The Medical Council has revealed it had received 37 complaints about the professional conduct of a Drogheda-based consultant obstetrician who was found by the High Court last month to have unnecessarily removed the womb of one of his patients.
The council yesterday said the complaints about Dr Michael Neary related to him carrying out caesarean hysterectomies at Our Lady of Lourdes Hospital, Drogheda, and about his alleged rude and insensitive behaviour.
It judged that just 21 or slightly more than half of the complaints received warranted the holding of an inquiry under the Medical Practitioners Act.
Last month the High Court ruled that Dr Neary had unnecessarily removed the womb of Ms Alison Gough (37), Market House Lane, Ardee, Co Louth, less than an hour after she gave birth by caesarean section to her only child, Daniel, in 1992. She was awarded more than €273,000 compensation plus the costs of her case.
Dr Neary is appealing the ruling to the Supreme Court.
The North Eastern Health Board, which took over the hospital from the Medical Missionaries of Mary in 1997, is facing 65 legal actions arising out of allegations made against Dr Neary.
Yesterday's statement by the Medical Council on the complaints it had received about Dr Neary was its first public statement on the matter since its Fitness to Practise Committee began investigating the complaints more than two years ago.
The inquiry's "substantive hearings" into 15 of the complaints began in October 2000, more than 1½ years after the council went to the High Court to have Dr Neary suspended from the medical register.
A further six complaints "will not be addressed by the Medical Council until the conclusion of the current inquiry", it said.
While there has been some concern about the length of the inquiry, the Medical Council pointed out that its Fitness to Practise Committee had sat for 30 days and evidence had been given by 10 patients, eight pathologists or anaesthetists and two consultant obstetricians, including one from Britain. They were cross-examined by Dr Neary's legal representatives.
"During the course of the inquiry, the committee decided that Dr Neary had no case to answer in whole or in part in relation to the complaints made by five patients," it said.
It added that Dr Neary, who is defending the complaints, began giving evidence to the inquiry in September and "is presently being cross-examined".

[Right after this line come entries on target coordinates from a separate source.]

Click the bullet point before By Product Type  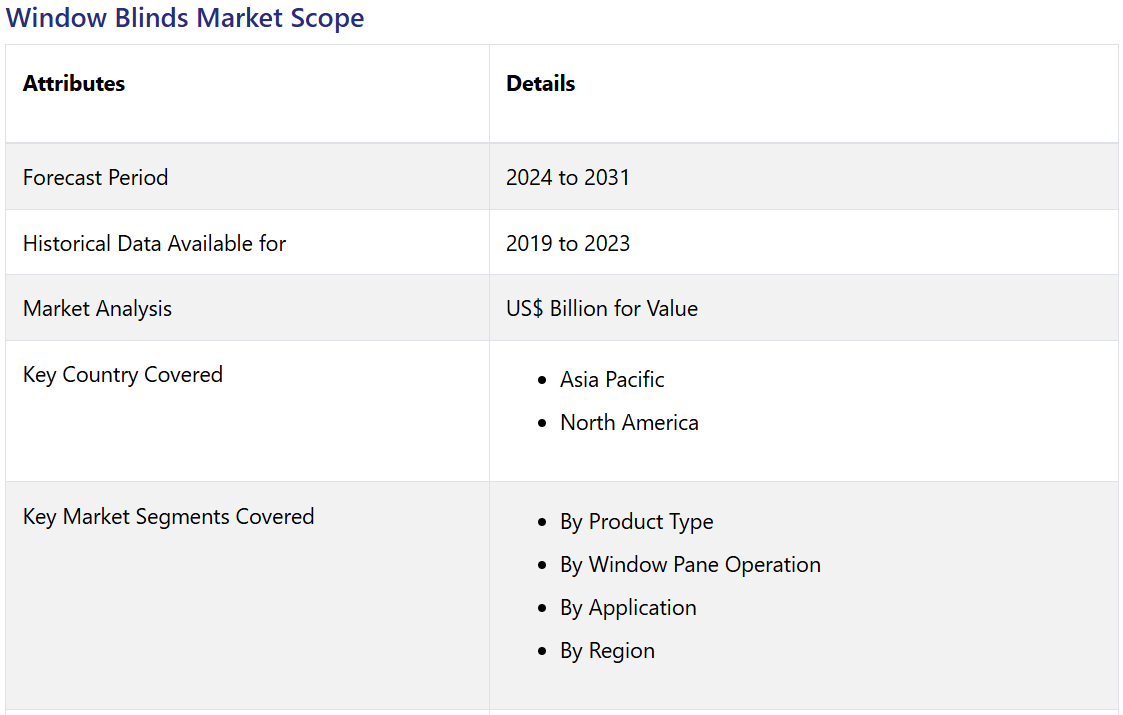click(x=542, y=523)

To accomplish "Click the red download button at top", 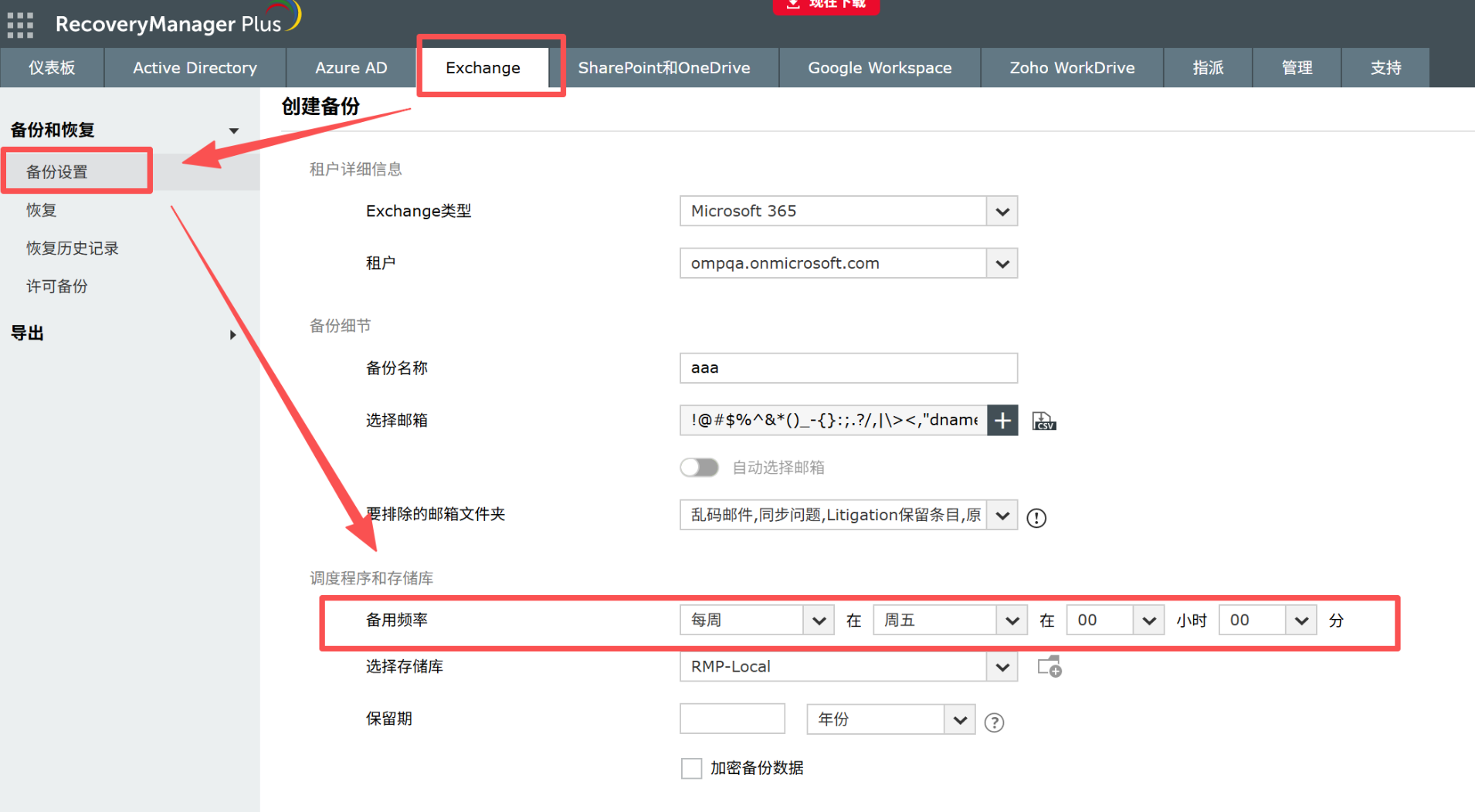I will [826, 5].
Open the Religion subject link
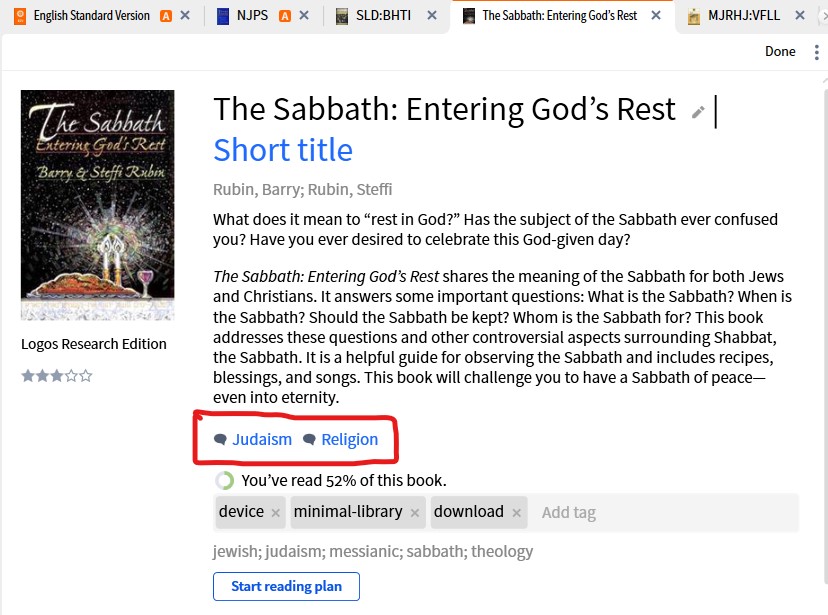The height and width of the screenshot is (615, 828). [351, 439]
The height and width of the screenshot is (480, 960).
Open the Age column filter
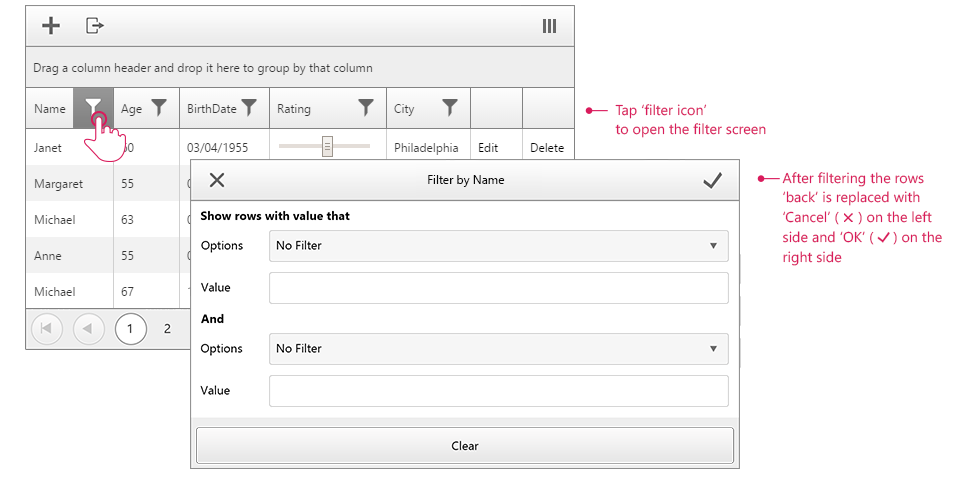(x=158, y=108)
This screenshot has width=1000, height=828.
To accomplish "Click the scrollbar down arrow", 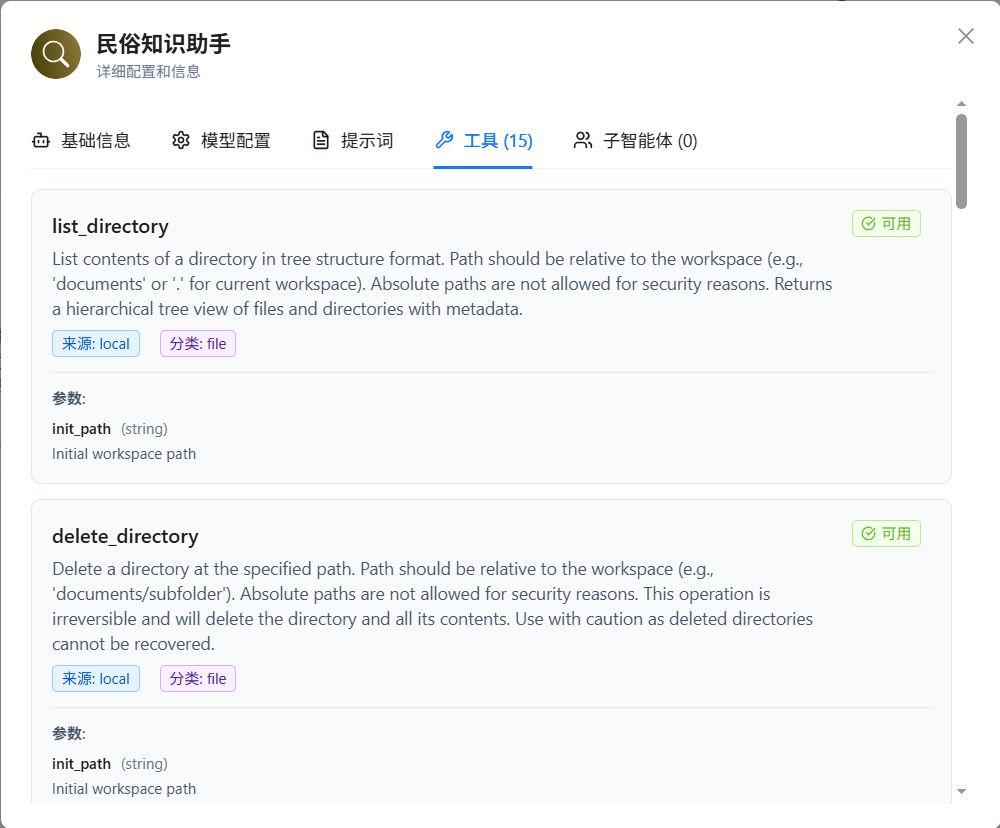I will (961, 791).
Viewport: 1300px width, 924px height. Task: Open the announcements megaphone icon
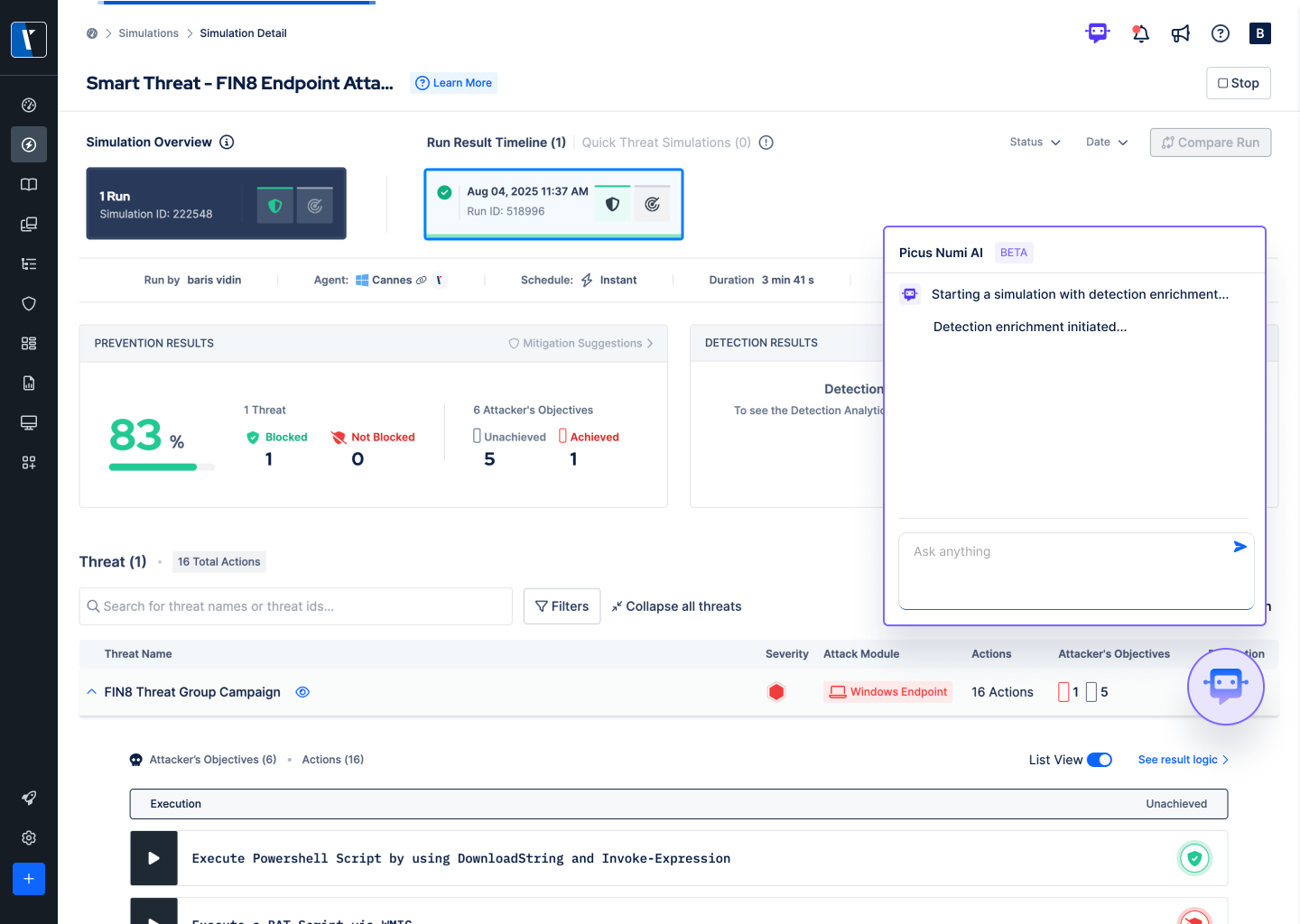click(x=1180, y=32)
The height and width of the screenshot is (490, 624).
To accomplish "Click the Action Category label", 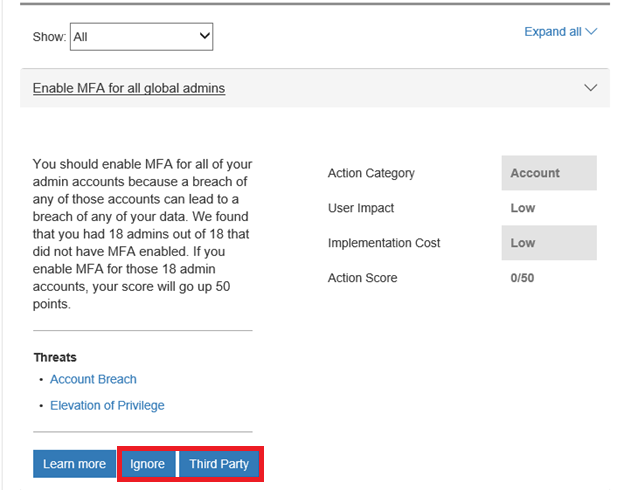I will (370, 173).
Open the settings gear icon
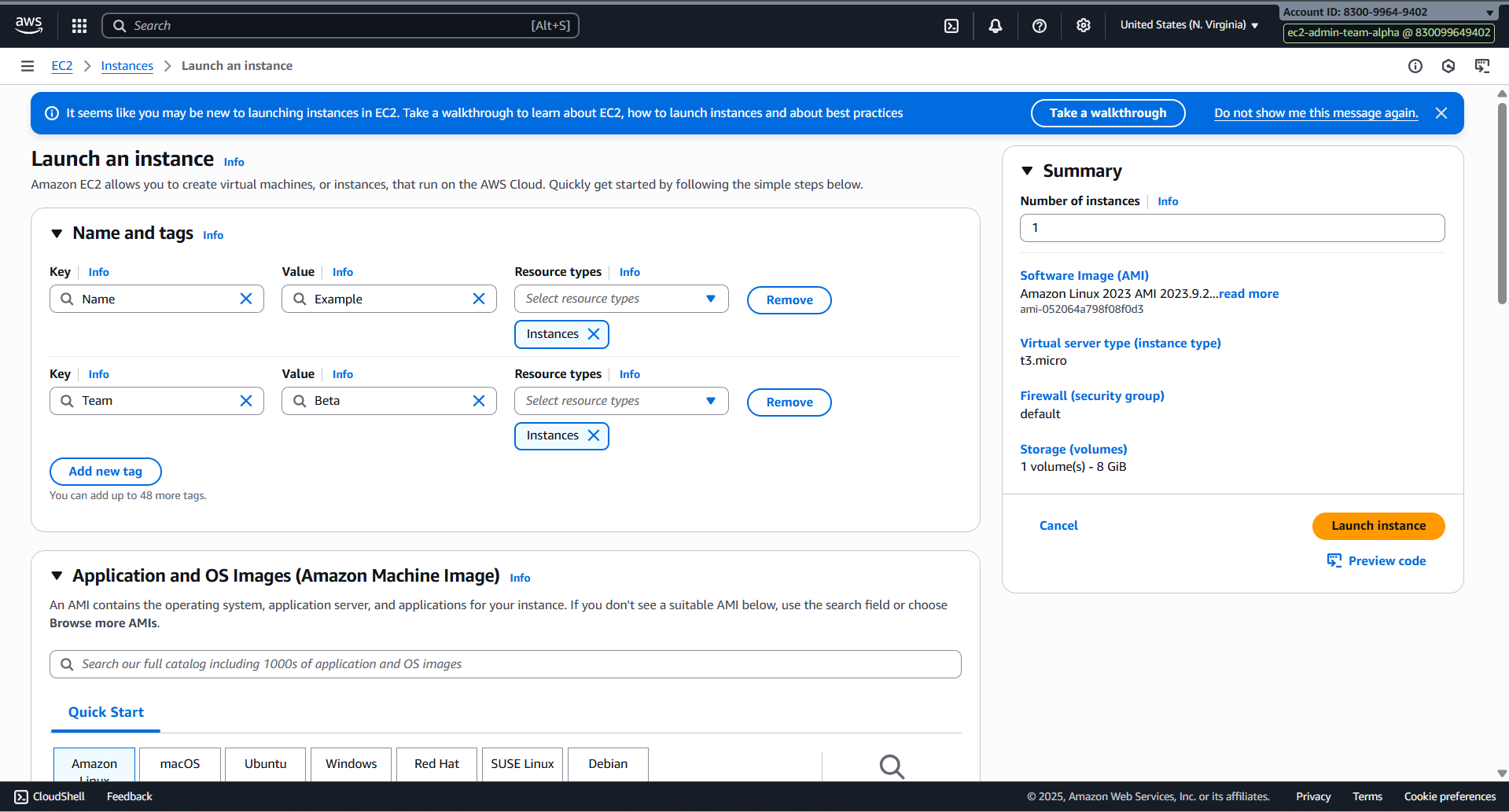 (x=1083, y=25)
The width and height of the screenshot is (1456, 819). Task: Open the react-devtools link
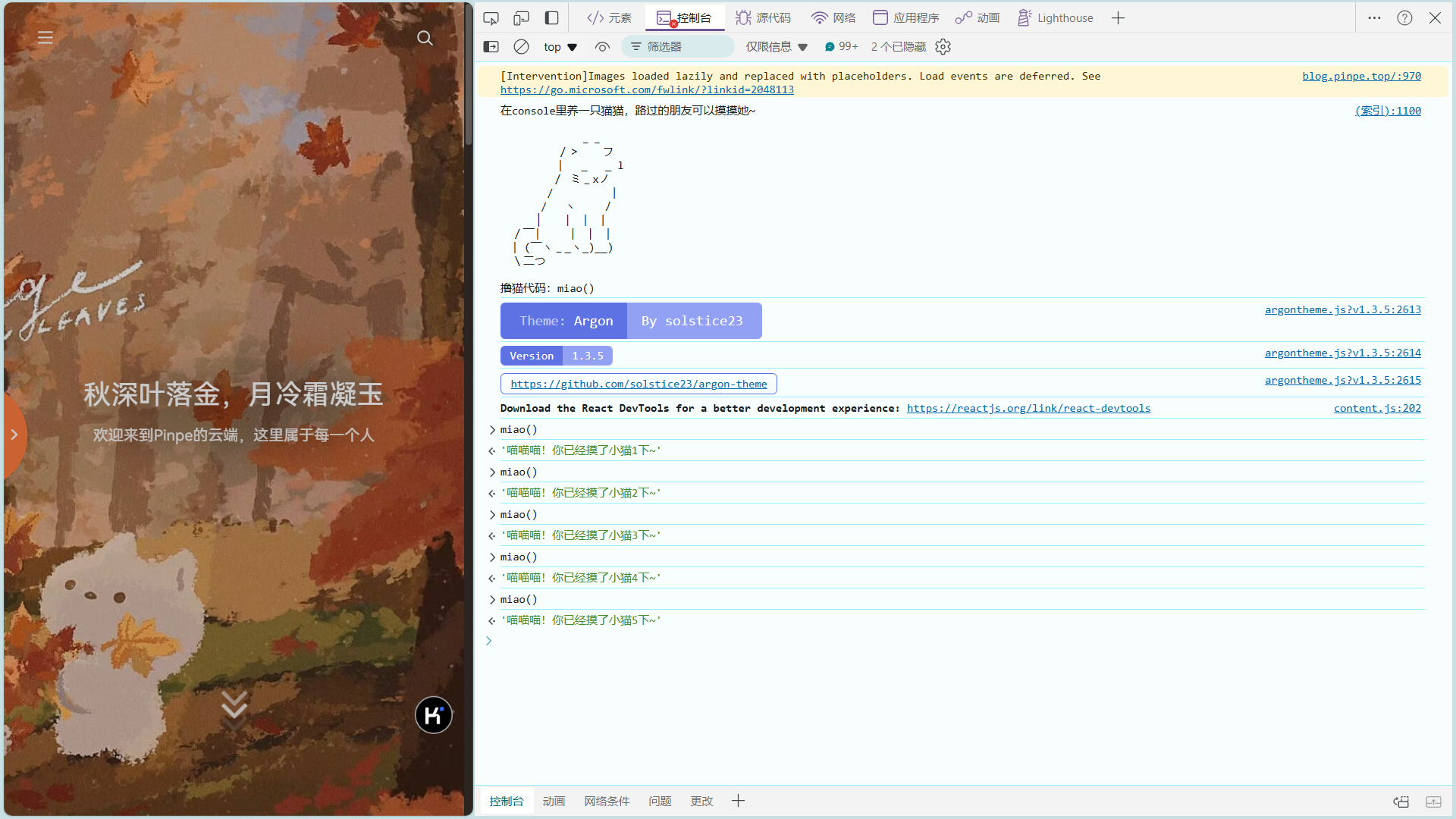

"It is anticipated that this inquiry will conclude in early 2003. Thereafter submissions on behalf of the parties will be made and the committee will prepare a report for the Medical Council. The council will decide at a subsequent meeting what sanctions, if any, to impose," the statement said.
Furthermore, it said the reason a number of its scheduled hearings had been postponed during the inquiry was both as a result of applications made on behalf of Dr Neary and because its own Fitness to Practise Committee was unable to sit on certain dates.